The last story Karl Schroeder’s To Hie from Far Cilenia features the coolest use of technology. In this case augmented reality headsets overlay exotic virtual worlds on top of physical reality and these worlds have their own politics and economics. What happens in these worlds matters in real life as in the story an old cache of plutonium is stolen and the authorities must track its movement through one such virtual world. It’s a decent high-concept premise and I was excited about seeing what it would do with AR. Unfortunately it isn’t clear to me how this is any different from being just a secure, specialized communications network. Any thing that happens in here happens in the real world too, for example they have doors and passages that appear in the virtual world and not the real one. This is simply explained by there being trick doors with hidden activation mechanisms that can’t be seen in the real door but they’re still real physical objects. Even the story’s conclusion somewhat undermines its starting premise: the plutonium is very real and no amount of obfuscating layers of the virtual can change that.

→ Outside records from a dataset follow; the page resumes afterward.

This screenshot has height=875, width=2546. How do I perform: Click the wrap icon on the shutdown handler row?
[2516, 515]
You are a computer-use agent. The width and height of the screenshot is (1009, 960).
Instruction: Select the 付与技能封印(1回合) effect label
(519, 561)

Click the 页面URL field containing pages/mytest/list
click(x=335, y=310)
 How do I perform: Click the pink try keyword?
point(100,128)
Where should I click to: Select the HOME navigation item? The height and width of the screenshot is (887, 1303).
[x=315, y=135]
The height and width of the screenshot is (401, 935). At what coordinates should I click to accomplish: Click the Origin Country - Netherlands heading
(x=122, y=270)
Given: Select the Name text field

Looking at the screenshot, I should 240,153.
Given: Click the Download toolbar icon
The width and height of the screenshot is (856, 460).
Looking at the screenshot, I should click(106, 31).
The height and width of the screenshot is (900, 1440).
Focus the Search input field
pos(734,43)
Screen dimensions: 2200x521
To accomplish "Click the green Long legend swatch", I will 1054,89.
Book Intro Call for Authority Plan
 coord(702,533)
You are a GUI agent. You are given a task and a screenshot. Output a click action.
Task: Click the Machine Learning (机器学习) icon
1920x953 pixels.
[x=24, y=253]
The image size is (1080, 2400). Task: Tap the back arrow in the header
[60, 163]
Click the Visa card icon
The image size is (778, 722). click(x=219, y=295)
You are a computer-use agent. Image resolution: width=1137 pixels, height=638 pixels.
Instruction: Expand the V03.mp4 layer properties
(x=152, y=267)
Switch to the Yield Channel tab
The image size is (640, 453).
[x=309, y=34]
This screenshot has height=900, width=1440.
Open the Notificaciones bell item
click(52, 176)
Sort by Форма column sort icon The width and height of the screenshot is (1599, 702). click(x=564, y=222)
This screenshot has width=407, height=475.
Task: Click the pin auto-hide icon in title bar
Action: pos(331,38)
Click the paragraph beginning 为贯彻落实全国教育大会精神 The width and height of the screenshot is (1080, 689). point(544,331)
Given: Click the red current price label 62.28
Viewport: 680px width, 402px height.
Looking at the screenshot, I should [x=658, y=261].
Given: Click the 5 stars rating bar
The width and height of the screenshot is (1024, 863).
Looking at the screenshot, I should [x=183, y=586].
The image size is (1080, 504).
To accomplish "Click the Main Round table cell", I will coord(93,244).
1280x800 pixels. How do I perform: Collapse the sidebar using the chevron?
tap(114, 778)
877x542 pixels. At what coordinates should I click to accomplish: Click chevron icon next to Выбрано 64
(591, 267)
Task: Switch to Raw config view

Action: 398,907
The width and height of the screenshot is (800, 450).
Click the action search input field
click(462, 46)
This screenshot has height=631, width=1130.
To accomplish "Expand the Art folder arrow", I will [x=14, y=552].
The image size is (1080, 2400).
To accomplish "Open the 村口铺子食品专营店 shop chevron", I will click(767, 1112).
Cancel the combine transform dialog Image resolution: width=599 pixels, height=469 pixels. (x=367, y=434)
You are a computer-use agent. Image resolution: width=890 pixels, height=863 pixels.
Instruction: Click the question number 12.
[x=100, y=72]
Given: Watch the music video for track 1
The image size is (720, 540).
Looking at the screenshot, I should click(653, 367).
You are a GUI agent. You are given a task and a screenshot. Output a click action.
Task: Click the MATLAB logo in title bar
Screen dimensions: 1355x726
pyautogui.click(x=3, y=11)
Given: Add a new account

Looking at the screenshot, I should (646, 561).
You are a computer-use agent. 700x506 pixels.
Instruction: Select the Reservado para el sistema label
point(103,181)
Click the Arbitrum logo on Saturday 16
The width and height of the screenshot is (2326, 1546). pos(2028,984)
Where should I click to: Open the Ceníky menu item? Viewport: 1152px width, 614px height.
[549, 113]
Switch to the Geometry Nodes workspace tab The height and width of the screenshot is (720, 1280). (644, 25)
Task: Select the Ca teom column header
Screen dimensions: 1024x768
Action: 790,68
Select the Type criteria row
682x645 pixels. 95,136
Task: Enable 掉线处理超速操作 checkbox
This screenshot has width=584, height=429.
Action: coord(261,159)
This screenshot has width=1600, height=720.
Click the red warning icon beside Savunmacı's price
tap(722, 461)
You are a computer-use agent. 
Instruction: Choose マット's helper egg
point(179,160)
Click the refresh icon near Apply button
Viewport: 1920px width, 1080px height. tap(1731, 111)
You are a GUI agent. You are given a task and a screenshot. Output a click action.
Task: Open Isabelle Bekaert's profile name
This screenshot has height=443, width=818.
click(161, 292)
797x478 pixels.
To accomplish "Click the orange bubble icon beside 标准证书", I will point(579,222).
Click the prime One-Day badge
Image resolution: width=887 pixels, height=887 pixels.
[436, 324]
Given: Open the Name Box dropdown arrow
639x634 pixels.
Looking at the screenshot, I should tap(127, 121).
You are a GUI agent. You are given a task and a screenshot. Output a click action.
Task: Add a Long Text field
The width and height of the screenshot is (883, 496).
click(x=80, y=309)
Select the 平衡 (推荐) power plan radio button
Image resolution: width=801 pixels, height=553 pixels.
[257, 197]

After all this, it’s not hard to see what this volume was so disappointing to me. It’s easy to see how the writers mostly come from the same circles and spaces and envision the same kind of utopia: distributed cottage industry, low population density, eco-friendly, using bicycles instead of cars etc. But I’m not convinced that the writers really understand economics or what it actually means when one method of production is more efficient than another or why economies of scale matter. It’s also striking that when they describe productive jobs, it’s all couriers and spotters and drivers. That’s another reason why I like Scalzi’s story the most as it accepts that pig farming is necessary and then even something like that requires significant infrastructure. It’s not all: we will live among the trees and live well but be almost invisible both from sight and from our ecological footprint. How do they possess seemingly infinite processing power without the chips that come from massive fabs? Where does the feedstock for their ubiquitous 3D printers come from?

Finally this volume feels particularly outdated because the developments of the Covid-19 pandemic have changed the real world in ways that are perhaps even more exotic than the writers here have envisioned. For all that they value eco-friendliness and a low-energy use economy, the characters in these stories sure do need to physically move around a lot. Maybe because each person sitting and staying at home while freely interacting with the rest of the world in all kinds of amazing ways doesn’t sound like an exciting story or living a worthwhile life. Similarly it doesn’t seem like there’s anything really fascinating about the topology of a virtual world changing all the time compared how static real world geography is. Isn’t the equivalent simply what’s trending on Twitter for example and people redirecting their attention and energies accordingly? A single person can wear multiple identities online as they work from home and the addition of AR technology doesn’t fundamentally change that. The writers seem to disfavor globalization because moving goods across the world seems expensive in terms of energy and harmful to the environment. But it seems like having the people stay put and the goods move is actually better on both counts. Food for thought.